If we want strings to have the configuration f[two digits][any character] we can use the f[0-9]{2}. regex. The “.” character means any character less line breaks.

The “()” brackets are used to group more sequences.

Below are special characters:

  • * zero or more characters
  • + one or more characters
  • \d one letter
  • \w one alphanumeric plus underscore
  • \s white space (including line breaks and tabs)
  • \t tab
  • \n new line (\r\n for Windows)
  • . any character less line breaks

I’d like to make an exercise to determine all the email addresses. Here is the regex for an email address: [a-zA-Z0-9_.-]+@[a-zA-Z0-9_.-]+\.[a-zA-Z]{2,4}+

The first [] is for the part before the “@” character. I used “+” because the sequence must have at least one character (letter, digit, -, . or _). Next is a character “@” and the same sequence for the domain name . Then we have a “.” “escaped” because it is not in a “[]” sequence. Next is the domain type which may have only 2-4 letters.

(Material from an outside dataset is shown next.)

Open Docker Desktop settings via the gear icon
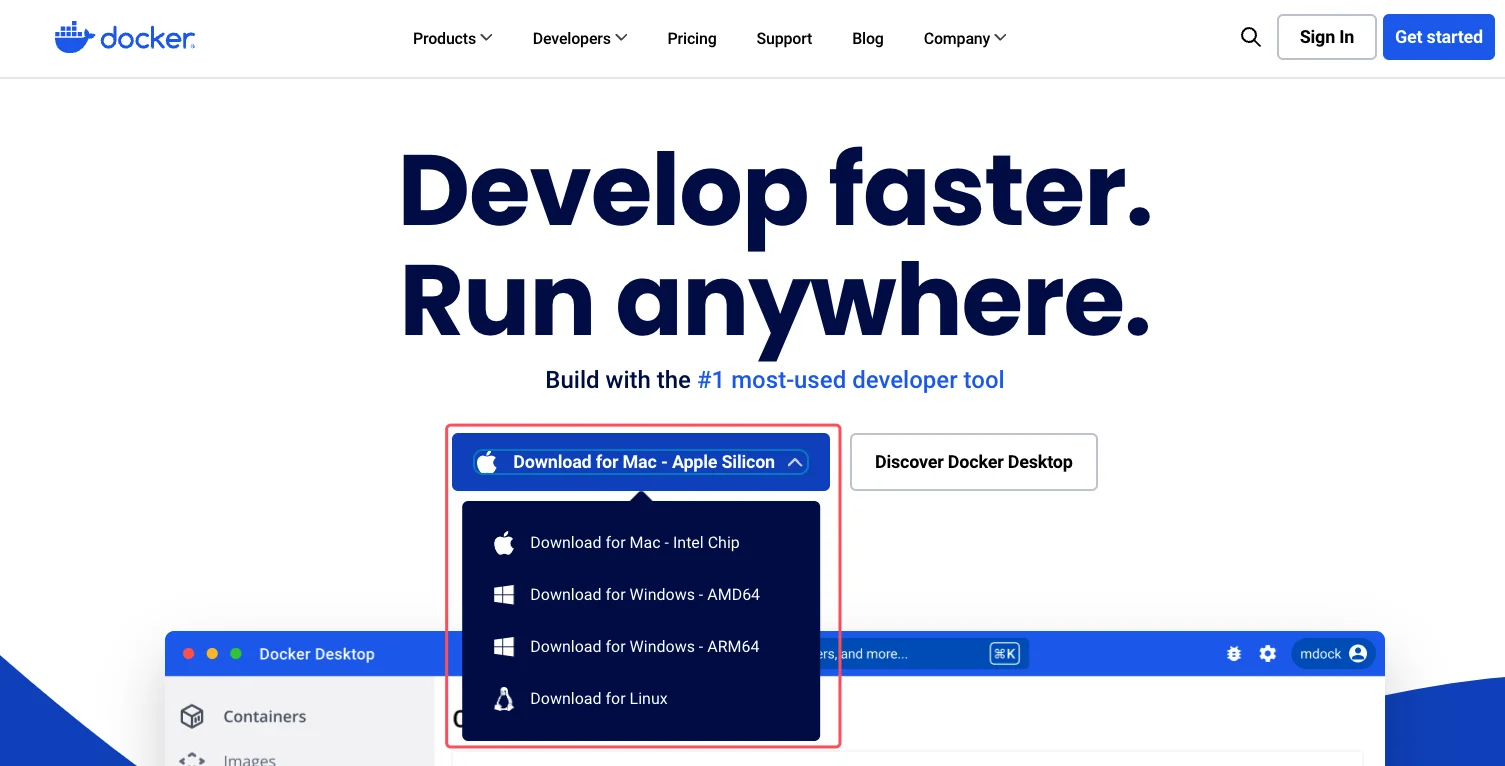(1267, 653)

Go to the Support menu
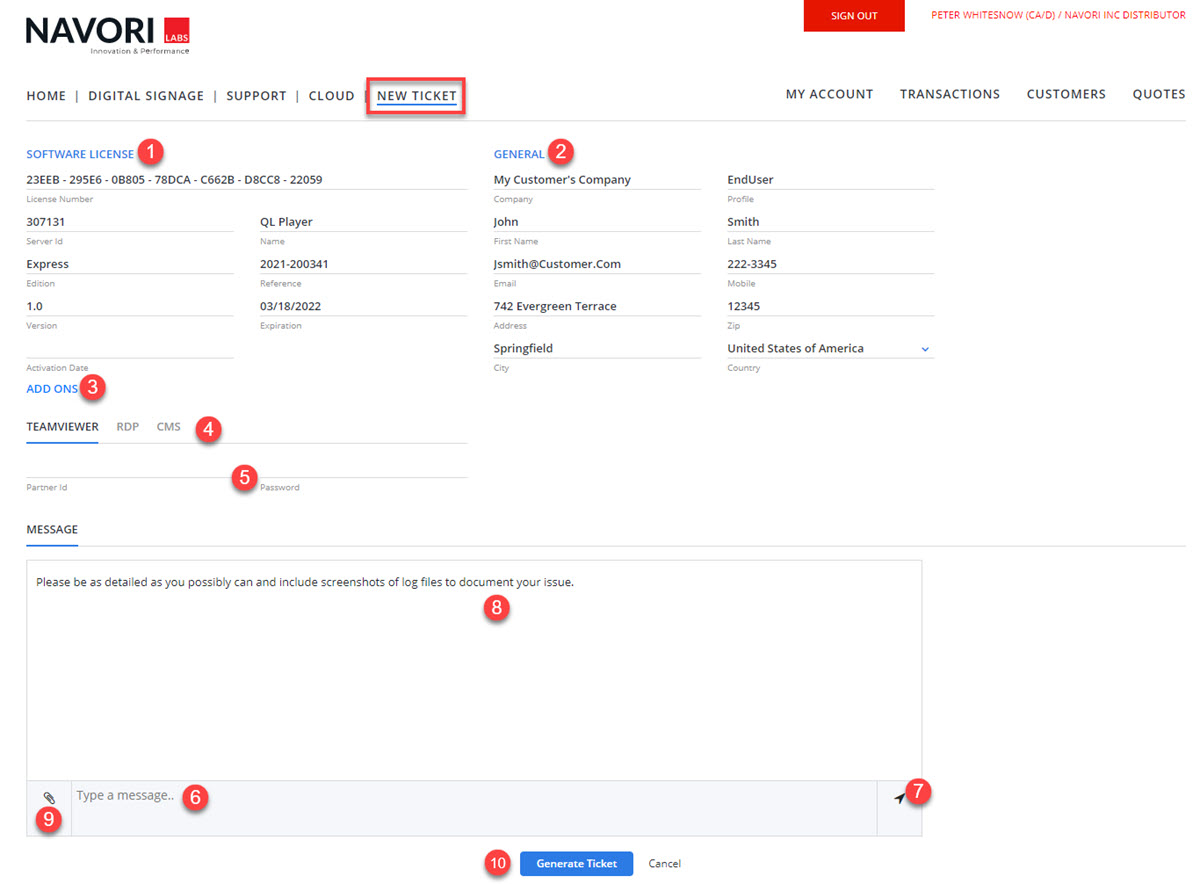[256, 96]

Lets see how we obtain this using PHP.

$string = ’simone@d-d.com

$emails = array();

We have the strings in which we look and the array where we put the found addresses. Now we call the function:

preg_match_all(’/[a-zA-Z0-9_.-]+@[a-zA-Z0-9_.-]+\.[a-zA-Z0-9_]{2,4}+/’, $string, $emails, PREG_SET_ORDER);

This function has three flags:

  • PREG_SET_ORDER returns an array with the values of the found brackets
  • PREG_OFFSET_CAPTURE returns the number of character where the bracket begin
  • PREG_PATTERN_ORDER returns a simple array with all the found brackets

preg_match() will return the match number and FALSE in case of error.

Note strpos() and strstr() are faster then preg_match.